- What to produce -
Exact reproduction of all the data is needed.

- Exercise inputs -

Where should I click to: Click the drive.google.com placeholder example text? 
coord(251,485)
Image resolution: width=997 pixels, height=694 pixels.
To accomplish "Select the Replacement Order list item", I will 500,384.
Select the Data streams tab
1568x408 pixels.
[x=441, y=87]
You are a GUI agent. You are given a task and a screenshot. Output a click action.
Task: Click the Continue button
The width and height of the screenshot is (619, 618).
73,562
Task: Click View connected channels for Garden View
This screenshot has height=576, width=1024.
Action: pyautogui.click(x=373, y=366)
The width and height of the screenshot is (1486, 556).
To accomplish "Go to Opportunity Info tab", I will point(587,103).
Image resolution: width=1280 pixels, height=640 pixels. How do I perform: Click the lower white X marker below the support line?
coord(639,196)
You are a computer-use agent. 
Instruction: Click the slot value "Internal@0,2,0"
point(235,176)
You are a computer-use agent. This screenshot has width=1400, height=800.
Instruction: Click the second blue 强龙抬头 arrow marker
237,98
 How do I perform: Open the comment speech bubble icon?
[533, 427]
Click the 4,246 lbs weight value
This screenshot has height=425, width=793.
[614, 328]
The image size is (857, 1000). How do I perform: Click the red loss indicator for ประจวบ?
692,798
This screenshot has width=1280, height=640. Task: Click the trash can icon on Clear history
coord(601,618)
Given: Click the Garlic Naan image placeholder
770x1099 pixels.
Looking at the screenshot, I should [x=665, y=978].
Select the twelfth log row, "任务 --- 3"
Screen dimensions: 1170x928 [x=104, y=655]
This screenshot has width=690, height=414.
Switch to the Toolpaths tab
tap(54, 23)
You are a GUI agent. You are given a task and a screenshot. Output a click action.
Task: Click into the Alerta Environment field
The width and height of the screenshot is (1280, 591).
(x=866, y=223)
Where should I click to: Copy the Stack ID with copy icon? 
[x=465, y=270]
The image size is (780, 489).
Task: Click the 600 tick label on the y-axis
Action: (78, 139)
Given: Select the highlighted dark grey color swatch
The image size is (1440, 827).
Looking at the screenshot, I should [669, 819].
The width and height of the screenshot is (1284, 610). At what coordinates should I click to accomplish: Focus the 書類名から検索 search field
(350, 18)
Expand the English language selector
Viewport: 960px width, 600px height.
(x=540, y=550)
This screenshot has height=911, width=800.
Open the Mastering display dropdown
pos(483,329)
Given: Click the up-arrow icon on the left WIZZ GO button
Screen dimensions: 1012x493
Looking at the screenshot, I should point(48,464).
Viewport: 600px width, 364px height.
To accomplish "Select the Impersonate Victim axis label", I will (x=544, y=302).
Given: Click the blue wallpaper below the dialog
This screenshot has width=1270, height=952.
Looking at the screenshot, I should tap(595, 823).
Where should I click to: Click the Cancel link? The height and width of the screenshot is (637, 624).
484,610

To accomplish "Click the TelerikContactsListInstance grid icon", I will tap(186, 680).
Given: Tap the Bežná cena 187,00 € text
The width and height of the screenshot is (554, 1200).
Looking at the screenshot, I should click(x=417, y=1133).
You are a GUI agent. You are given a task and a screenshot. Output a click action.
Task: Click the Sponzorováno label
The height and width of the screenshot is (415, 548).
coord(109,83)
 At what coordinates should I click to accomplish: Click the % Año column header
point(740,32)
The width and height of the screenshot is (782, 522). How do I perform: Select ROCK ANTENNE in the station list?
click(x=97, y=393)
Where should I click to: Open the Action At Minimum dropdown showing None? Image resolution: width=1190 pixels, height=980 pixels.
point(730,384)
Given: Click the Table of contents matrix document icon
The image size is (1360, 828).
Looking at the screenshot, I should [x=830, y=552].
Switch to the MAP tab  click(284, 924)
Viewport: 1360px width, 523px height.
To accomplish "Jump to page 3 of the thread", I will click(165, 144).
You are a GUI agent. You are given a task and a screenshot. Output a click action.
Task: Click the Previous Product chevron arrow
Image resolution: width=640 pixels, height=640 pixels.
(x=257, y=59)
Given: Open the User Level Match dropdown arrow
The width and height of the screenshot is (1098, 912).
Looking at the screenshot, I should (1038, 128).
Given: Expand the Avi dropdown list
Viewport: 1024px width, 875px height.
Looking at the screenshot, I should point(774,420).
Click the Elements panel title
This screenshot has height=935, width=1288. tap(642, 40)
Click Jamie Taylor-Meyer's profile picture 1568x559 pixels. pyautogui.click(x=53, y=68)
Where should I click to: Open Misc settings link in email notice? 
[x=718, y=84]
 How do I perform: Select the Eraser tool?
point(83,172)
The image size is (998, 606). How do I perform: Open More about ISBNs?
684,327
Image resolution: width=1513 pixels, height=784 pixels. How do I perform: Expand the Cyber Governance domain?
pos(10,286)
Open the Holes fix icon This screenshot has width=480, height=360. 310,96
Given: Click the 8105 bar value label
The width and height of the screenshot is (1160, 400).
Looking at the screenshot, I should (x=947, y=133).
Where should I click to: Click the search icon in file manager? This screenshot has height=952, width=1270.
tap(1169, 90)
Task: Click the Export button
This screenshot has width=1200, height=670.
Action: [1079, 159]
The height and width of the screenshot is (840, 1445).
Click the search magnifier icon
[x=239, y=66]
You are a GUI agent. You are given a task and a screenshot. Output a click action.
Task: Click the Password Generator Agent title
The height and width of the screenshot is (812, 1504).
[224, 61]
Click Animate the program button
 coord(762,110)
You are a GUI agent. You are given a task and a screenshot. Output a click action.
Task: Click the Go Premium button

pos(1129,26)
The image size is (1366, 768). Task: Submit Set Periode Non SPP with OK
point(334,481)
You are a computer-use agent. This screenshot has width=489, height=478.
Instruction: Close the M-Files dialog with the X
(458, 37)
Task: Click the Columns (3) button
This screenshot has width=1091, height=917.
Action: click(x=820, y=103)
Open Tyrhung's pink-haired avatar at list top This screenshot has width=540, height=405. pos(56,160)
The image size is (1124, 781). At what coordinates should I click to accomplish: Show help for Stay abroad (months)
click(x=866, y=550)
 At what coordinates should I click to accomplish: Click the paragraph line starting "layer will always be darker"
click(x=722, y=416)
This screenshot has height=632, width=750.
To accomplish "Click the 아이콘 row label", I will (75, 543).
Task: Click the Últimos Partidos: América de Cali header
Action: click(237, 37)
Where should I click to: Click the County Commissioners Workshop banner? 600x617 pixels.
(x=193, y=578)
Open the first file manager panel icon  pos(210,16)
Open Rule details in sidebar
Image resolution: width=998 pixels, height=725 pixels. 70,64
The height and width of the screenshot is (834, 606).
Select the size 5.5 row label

- Answer space -
Where should I click to: Click the drive.google.com placeholder example text? 
coord(251,485)
Image resolution: width=997 pixels, height=694 pixels.
To accomplish "Select the Replacement Order list item", I will 500,384.
Select the Data streams tab
1568x408 pixels.
[x=441, y=87]
You are a GUI agent. You are given a task and a screenshot. Output a click action.
Task: Click the Continue button
The width and height of the screenshot is (619, 618).
73,562
Task: Click View connected channels for Garden View
This screenshot has height=576, width=1024.
Action: pyautogui.click(x=373, y=366)
The width and height of the screenshot is (1486, 556).
To accomplish "Go to Opportunity Info tab", I will point(587,103).
Image resolution: width=1280 pixels, height=640 pixels. How do I perform: Click the lower white X marker below the support line?
coord(639,196)
You are a computer-use agent. 
Instruction: Click the slot value "Internal@0,2,0"
point(235,176)
You are a computer-use agent. This screenshot has width=1400, height=800.
Instruction: Click the second blue 强龙抬头 arrow marker
237,98
 How do I perform: Open the comment speech bubble icon?
[533, 427]
Click the 4,246 lbs weight value
This screenshot has height=425, width=793.
[614, 328]
The image size is (857, 1000). How do I perform: Click the red loss indicator for ประจวบ?
692,798
This screenshot has width=1280, height=640. Task: Click the trash can icon on Clear history
coord(601,618)
Given: Click the Garlic Naan image placeholder
770x1099 pixels.
Looking at the screenshot, I should [x=665, y=978].
Select the twelfth log row, "任务 --- 3"
Screen dimensions: 1170x928 [x=104, y=655]
This screenshot has width=690, height=414.
Switch to the Toolpaths tab
tap(54, 23)
You are a GUI agent. You are given a task and a screenshot. Output a click action.
Task: Click into the Alerta Environment field
The width and height of the screenshot is (1280, 591).
(x=866, y=223)
Where should I click to: Copy the Stack ID with copy icon? 
[x=465, y=270]
The image size is (780, 489).
Task: Click the 600 tick label on the y-axis
Action: (78, 139)
Given: Select the highlighted dark grey color swatch
The image size is (1440, 827).
Looking at the screenshot, I should [669, 819].
The width and height of the screenshot is (1284, 610). At what coordinates should I click to accomplish: Focus the 書類名から検索 search field
(350, 18)
Expand the English language selector
Viewport: 960px width, 600px height.
(x=540, y=550)
This screenshot has height=911, width=800.
Open the Mastering display dropdown
pos(483,329)
Given: Click the up-arrow icon on the left WIZZ GO button
Screen dimensions: 1012x493
Looking at the screenshot, I should point(48,464).
Viewport: 600px width, 364px height.
To accomplish "Select the Impersonate Victim axis label", I will (x=544, y=302).
Given: Click the blue wallpaper below the dialog
This screenshot has width=1270, height=952.
Looking at the screenshot, I should tap(595, 823).
Where should I click to: Click the Cancel link? The height and width of the screenshot is (637, 624).
484,610

To accomplish "Click the TelerikContactsListInstance grid icon", I will tap(186, 680).
Given: Tap the Bežná cena 187,00 € text
The width and height of the screenshot is (554, 1200).
Looking at the screenshot, I should click(x=417, y=1133).
You are a GUI agent. You are given a task and a screenshot. Output a click action.
Task: Click the Sponzorováno label
The height and width of the screenshot is (415, 548).
coord(109,83)
 At what coordinates should I click to accomplish: Click the % Año column header
point(740,32)
The width and height of the screenshot is (782, 522). How do I perform: Select ROCK ANTENNE in the station list?
click(x=97, y=393)
Where should I click to: Open the Action At Minimum dropdown showing None? Image resolution: width=1190 pixels, height=980 pixels.
point(730,384)
Given: Click the Table of contents matrix document icon
The image size is (1360, 828).
Looking at the screenshot, I should [x=830, y=552].
Switch to the MAP tab  click(284, 924)
Viewport: 1360px width, 523px height.
To accomplish "Jump to page 3 of the thread", I will click(165, 144).
You are a GUI agent. You are given a task and a screenshot. Output a click action.
Task: Click the Previous Product chevron arrow
Image resolution: width=640 pixels, height=640 pixels.
(x=257, y=59)
Given: Open the User Level Match dropdown arrow
The width and height of the screenshot is (1098, 912).
Looking at the screenshot, I should (1038, 128).
Given: Expand the Avi dropdown list
Viewport: 1024px width, 875px height.
Looking at the screenshot, I should point(774,420).
Click the Elements panel title
This screenshot has height=935, width=1288. tap(642, 40)
Click Jamie Taylor-Meyer's profile picture 1568x559 pixels. pyautogui.click(x=53, y=68)
Where should I click to: Open Misc settings link in email notice? 
[x=718, y=84]
 How do I perform: Select the Eraser tool?
point(83,172)
The image size is (998, 606). How do I perform: Open More about ISBNs?
684,327
Image resolution: width=1513 pixels, height=784 pixels. How do I perform: Expand the Cyber Governance domain?
pos(10,286)
Open the Holes fix icon This screenshot has width=480, height=360. 310,96
Given: Click the 8105 bar value label
The width and height of the screenshot is (1160, 400).
Looking at the screenshot, I should (x=947, y=133).
Where should I click to: Click the search icon in file manager? This screenshot has height=952, width=1270.
tap(1169, 90)
Task: Click the Export button
This screenshot has width=1200, height=670.
Action: [1079, 159]
The height and width of the screenshot is (840, 1445).
Click the search magnifier icon
[x=239, y=66]
You are a GUI agent. You are given a task and a screenshot. Output a click action.
Task: Click the Password Generator Agent title
The height and width of the screenshot is (812, 1504).
[224, 61]
Click Animate the program button
 coord(762,110)
You are a GUI agent. You are given a task and a screenshot. Output a click action.
Task: Click the Go Premium button

pos(1129,26)
The image size is (1366, 768). Task: Submit Set Periode Non SPP with OK
point(334,481)
You are a computer-use agent. This screenshot has width=489, height=478.
Instruction: Close the M-Files dialog with the X
(458, 37)
Task: Click the Columns (3) button
This screenshot has width=1091, height=917.
Action: click(x=820, y=103)
Open Tyrhung's pink-haired avatar at list top This screenshot has width=540, height=405. pos(56,160)
The image size is (1124, 781). At what coordinates should I click to accomplish: Show help for Stay abroad (months)
click(x=866, y=550)
 At what coordinates should I click to accomplish: Click the paragraph line starting "layer will always be darker"
click(x=722, y=416)
This screenshot has height=632, width=750.
To accomplish "Click the 아이콘 row label", I will (75, 543).
Task: Click the Últimos Partidos: América de Cali header
Action: click(237, 37)
Where should I click to: Click the County Commissioners Workshop banner? 600x617 pixels.
(x=193, y=578)
Open the first file manager panel icon  pos(210,16)
Open Rule details in sidebar
Image resolution: width=998 pixels, height=725 pixels. 70,64
The height and width of the screenshot is (834, 606).
Select the size 5.5 row label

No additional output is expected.